"Pudding and Pie, as a Bebingka Cassava Make, from the Baker is What We Take... "
- Danny Peter Flores
- Jun 8, 2022
- 1 min read
Updated: Dec 12, 2025
Bebingka Cassava
Ingredients:
1 1/2 c. white sugar
2 eggs (beaten)
3/4 tblsp margarine
3 c. cassava prepacked and squeezed of liquid
1 2/3 c. coconut cream (canned) and/or 1/3 of freshly squeezed extracted from coconut
1 1/2 tsp salt
Mix well all prepared ingredients and deposit on a glass pie plate of med. size.
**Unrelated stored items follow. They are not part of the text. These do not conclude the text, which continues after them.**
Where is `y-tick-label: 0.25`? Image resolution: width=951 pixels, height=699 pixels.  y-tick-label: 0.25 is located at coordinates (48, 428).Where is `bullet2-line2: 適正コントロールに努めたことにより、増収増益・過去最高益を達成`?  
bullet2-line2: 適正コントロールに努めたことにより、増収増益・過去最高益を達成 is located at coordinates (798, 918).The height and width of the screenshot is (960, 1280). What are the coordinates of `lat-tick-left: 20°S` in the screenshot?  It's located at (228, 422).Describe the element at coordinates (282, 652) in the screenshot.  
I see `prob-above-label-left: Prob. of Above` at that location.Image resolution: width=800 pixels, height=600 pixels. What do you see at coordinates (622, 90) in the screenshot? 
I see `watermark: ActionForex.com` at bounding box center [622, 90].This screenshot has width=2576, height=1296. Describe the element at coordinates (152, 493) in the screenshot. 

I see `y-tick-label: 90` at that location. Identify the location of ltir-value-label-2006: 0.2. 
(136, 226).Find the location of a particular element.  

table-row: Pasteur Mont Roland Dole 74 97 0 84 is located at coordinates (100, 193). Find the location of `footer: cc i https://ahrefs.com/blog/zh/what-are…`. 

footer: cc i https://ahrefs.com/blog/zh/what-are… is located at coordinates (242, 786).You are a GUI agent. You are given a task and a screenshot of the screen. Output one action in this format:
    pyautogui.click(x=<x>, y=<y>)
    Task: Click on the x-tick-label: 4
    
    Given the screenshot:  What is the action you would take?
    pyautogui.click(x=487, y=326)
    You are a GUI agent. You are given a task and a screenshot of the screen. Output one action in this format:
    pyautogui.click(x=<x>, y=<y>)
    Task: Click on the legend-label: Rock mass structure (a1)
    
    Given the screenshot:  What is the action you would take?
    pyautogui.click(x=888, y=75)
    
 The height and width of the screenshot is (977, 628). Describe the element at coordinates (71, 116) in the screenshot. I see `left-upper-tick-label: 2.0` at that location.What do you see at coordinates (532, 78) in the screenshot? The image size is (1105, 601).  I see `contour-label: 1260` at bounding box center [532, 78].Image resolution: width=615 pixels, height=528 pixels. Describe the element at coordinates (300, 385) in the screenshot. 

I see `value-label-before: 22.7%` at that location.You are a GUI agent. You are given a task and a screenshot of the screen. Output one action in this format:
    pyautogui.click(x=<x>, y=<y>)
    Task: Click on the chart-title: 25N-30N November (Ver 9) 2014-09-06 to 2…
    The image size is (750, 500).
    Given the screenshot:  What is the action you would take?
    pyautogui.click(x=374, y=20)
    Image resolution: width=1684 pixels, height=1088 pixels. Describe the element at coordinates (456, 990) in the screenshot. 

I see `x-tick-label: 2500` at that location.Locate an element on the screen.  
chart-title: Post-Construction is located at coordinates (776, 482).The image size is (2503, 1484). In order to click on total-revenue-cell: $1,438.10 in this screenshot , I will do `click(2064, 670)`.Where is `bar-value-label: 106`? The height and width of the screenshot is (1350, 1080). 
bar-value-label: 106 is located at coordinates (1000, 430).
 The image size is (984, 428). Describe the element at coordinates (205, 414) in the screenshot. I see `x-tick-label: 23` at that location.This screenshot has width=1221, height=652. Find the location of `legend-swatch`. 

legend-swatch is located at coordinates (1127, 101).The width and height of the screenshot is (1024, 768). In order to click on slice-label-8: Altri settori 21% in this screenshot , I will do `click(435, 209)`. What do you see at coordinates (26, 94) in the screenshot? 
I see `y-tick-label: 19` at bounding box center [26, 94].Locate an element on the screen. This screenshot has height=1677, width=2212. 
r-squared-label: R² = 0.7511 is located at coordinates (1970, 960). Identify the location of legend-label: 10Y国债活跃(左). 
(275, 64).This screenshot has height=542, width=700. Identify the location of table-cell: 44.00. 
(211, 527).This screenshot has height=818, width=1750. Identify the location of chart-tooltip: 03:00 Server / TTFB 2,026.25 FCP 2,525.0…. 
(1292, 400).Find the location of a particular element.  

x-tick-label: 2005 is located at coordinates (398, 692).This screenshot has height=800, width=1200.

Bake at 175 deg C for 45-50 mins and/or until slightly golden brown on top.
"Poke" Rhubarb + Rice Bebingka Cake
Ingredients:
1 jar rhubarb compote or jam to "poke"
3 c. glutinous rice flour
1 1/2 tblsp. baking powder (for extra soft spongy texture or feel)
1 tsp salt
3 eggs
3/4 c. sugar
1 c. coconut milk (use a Thai brand of superior quality)
5 tblsp. butter
Betty Crocker (R) Coco Creme Icing
3/4 c. compte cheese (available in Canada or France) or cheddar of your choice grated for topping
Instructions:
Beat eggs and then add in dry and wet ingredients using a hand mixer except leave the banana leaf sheets as liners for the med. size lined pans.
Pour in the batter into the lined pans and bake at 175 deg C for 45-50 mins and/or until slightly golden brown on top.
Poke the cakes with a few dabs each of rhubarb compote 1/4 way through its thickness.
Layer together adding the Betty Crocker(R) white coco creme icing in between and atop and then finally top by adding the shredded cheese.